**Source extract**
Papa Shango vs. Brian Brieger
This match doesn’t happen either, because the lights go off and then the darkness is interrupted by a laid out Brieger with his boots on fire. When the lights come back on, Shango is standing over him, and black goo is dripping from Brieger’s face. It is actually a fairly famous angle, and the crowd were genuinely terrified. The screams when the lights go out and the fire starts is really the sign that people were paying attention to the character. If they had just let him set fire to more people (like, say, The Bushwhackers) rather than do any actual wrestling, they could have been onto a winner.
I love Nailz! He’s one of my favourite heels of all time! He might have only had one move and his promos were shouty and shouty and then shouty some more, but he scared the living hell out of me as a child, and in fact, still does to this day. We get to see the beating Nailz dishes out to Bossman, and to me, it remains one of the all-time great attacks to set up a feud. Nailz is absolutely vicious, and the shocking pictures of Bossman all banged up and bruised in the months following, only further added to the realism. Ok, so the players involved might not have produced the best matches, but the intensity was off the charts.
What is with this tape just showing half of angles and feuds? First The Barber Shop, then we only got the beating and not the pay-off from the Nailz-Bossman stuff, and now here is Rick Martel to screw with Tatanka’s shit. “You smell, you stink” says Martel as he sprays his perfume around. Them’s fighting words! Tatanka pushes Martel off the apron and tries to tomahawk chop him, but Martel counters with perfume to the eyes. Ok, the last two angles were awesome, but this is lame. Shouldn’t Tatanka be blind? Like Jake Roberts was? Maybe the perfume is less potent in ‘92 than it was the previous year.
WWF Tag Team Championship
The Natural Disasters (c) vs. Money Inc.

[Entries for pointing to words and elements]
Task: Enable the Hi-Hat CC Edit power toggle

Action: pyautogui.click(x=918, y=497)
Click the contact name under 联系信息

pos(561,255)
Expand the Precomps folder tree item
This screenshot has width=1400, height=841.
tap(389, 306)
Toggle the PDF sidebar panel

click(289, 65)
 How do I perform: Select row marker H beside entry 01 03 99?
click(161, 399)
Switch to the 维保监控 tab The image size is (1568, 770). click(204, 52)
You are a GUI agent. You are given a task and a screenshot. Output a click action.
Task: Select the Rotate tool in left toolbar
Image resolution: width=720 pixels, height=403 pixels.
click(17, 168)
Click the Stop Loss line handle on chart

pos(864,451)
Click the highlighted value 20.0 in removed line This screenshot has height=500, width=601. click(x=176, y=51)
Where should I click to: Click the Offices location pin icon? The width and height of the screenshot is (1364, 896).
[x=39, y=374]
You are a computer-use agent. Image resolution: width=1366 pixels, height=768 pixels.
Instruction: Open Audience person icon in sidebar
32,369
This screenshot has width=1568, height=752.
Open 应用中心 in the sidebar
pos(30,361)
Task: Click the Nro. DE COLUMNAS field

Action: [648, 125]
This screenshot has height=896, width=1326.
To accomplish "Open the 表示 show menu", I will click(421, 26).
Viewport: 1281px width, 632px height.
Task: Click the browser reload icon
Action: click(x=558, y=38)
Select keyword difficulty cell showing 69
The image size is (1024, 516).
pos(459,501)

**Required work**
a – In the wrestling review, what does Martel use to counter Tatanka's attempted tomahawk chop?
b – Print the passage of the wrestling review from "What is with" to "the previous year.".
c – Condense the paragraph of the wrestling review that begins "I love Nailz!" into a shorter version that keeps its main facts.

**Answers**
a – Perfume to the eyes.

b –
What is with this tape just showing half of angles and feuds? First The Barber Shop, then we only got the beating and not the pay-off from the Nailz-Bossman stuff, and now here is Rick Martel to screw with Tatanka’s shit. “You smell, you stink” says Martel as he sprays his perfume around. Them’s fighting words! Tatanka pushes Martel off the apron and tries to tomahawk chop him, but Martel counters with perfume to the eyes. Ok, the last two angles were awesome, but this is lame. Shouldn’t Tatanka be blind? Like Jake Roberts was? Maybe the perfume is less potent in ‘92 than it was the previous year.

c – Nailz is one of the reviewer's favorite heels. He had only one move and shouty promos, but he terrified the reviewer as a child and still does. The tape shows his vicious beating of Bossman, one of the all-time great attacks to set up a feud. Pictures of a bruised Bossman in the following months added to the realism. The matches weren't the best, but the intensity was off the charts.